Over the course of ingesting the finer bovine parts, JM pulled out a schedule to show Buffett different probabilities (another Bayesian bell rings) of results and how much money his hedge fund, Long Term, could make, based on those probabilities. Also in the schedule was the probabilities of various strategies involving small or large trades with different parameters of leveraged capital. To someone like me, the approach was brilliant. It was totally Bayesian and it provided some evidence of pro forma revenues other than wishful thinking and shots in the dark at a dart board.

Every venture capitalist knows that over 99.999% of the business plans that they receive, show pro forma revenues of over a million dollars after two years. It is almost a de rigueur feature of a business plan and pitch deck. And we all know almost all of them never hit that benchmark. Taking a Bayesian Approach to revenue forecasting could be a breath of fresh air to business plans, pitch decks and venture capitalism in general, even though it didn't work on Warren Buffett.

So what is the Bayesian Approach? Bayes’ theorem is named after Rev. Thomas Bayes (1701–1761), who first provided an equation that allows new evidence to update beliefs (Wikipedia). The formula in mathematical terms is given as:

P(A|B) = P(B|A) x P(A) / P(B)

Describing it in words goes like this: A and B are related events and the probability of B happening is not 0. The probability of A happening, given that B has happened = the probability that B will happen given A, times the probability of B, all divided the the probability of B.

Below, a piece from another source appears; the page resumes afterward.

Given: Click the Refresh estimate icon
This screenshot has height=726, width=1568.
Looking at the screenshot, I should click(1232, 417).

It doesn't sound like much, but the Bayes formula has staggering implications. It solves practical questions that were unanswerable by any other means: the defenders of Captain Dreyfus used it to demonstrate his innocence in the Dreyfus spying affair; insurance actuaries used it to set rates; Alan Turing used it to decode the German Enigma cipher and arguably save the Allies from losing the Second World War; the U.S. Navy used it to search for a missing H-bomb and to locate Soviet subs; RAND Corporation used it to assess the likelihood of a nuclear accident; and Harvard and Chicago researchers used it to verify the authorship of the Federalist Papers (The Less Wrong Blog). It is also the basis of some machine learning and artificial intelligence.

I think that it is a brilliant strategy for demonstrating revenue possibilities for start-ups. You could take a pool of known customers, a customer conversion rate (which is a probability based on your efforts to date) coupled to a variety of strategies to converting them, coupled to a variety of probabilies of what they will pay, and if you have done your homework, you will come up with a believable, but less spectacular pro forma revenue statement for your startup.

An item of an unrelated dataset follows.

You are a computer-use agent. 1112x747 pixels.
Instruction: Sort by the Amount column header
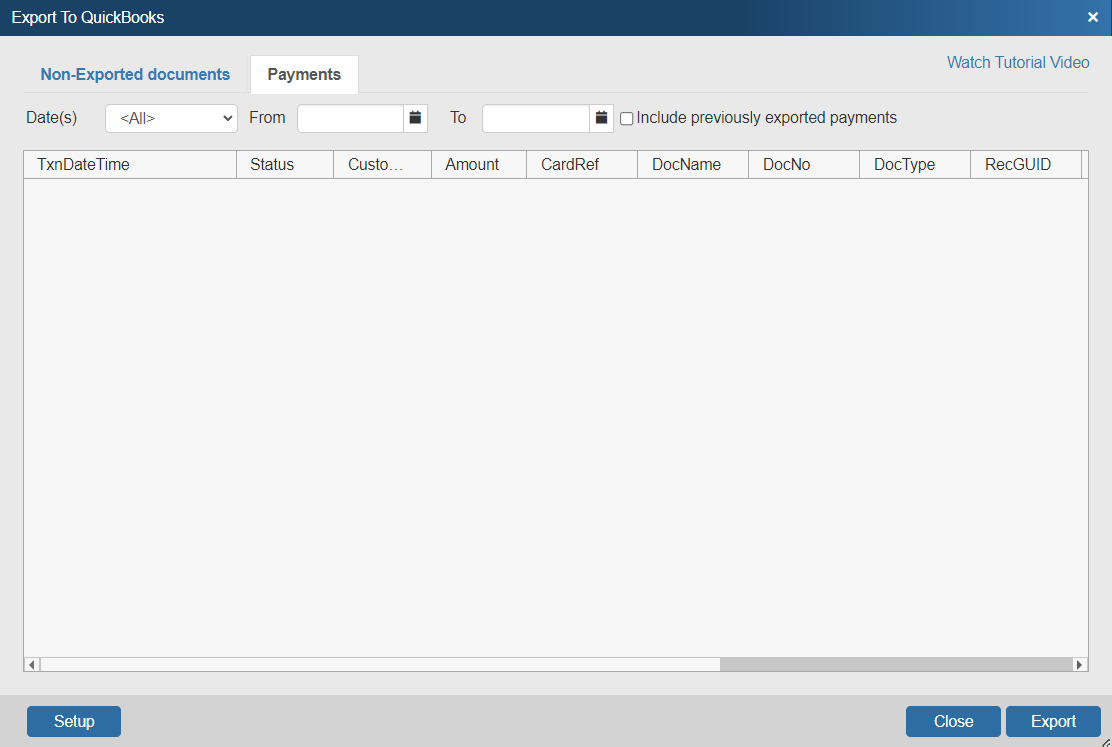pyautogui.click(x=472, y=164)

While the approach is brilliant, it didn't work on Warren Buffett. Why? Warren & crew had this to say about it: "We thought that they were very smart people. But we were a little leery of the complexity and leverage of their business. We were very leery of being used as a sales lead. We knew that others would follow if we got in." (Munger - The Snowball). Warren thought that there was a flaw in the original premise of how they were going to use their leverage. He didn't want to be a Judas goat -- a wise old goat that is used for it entire lifetime to daily lead other goats to slaughter.

So while it didn't convince billionaire Buffett, taking a Bayesian approach to revenue forecasting for a startup, just might land you a round of financing.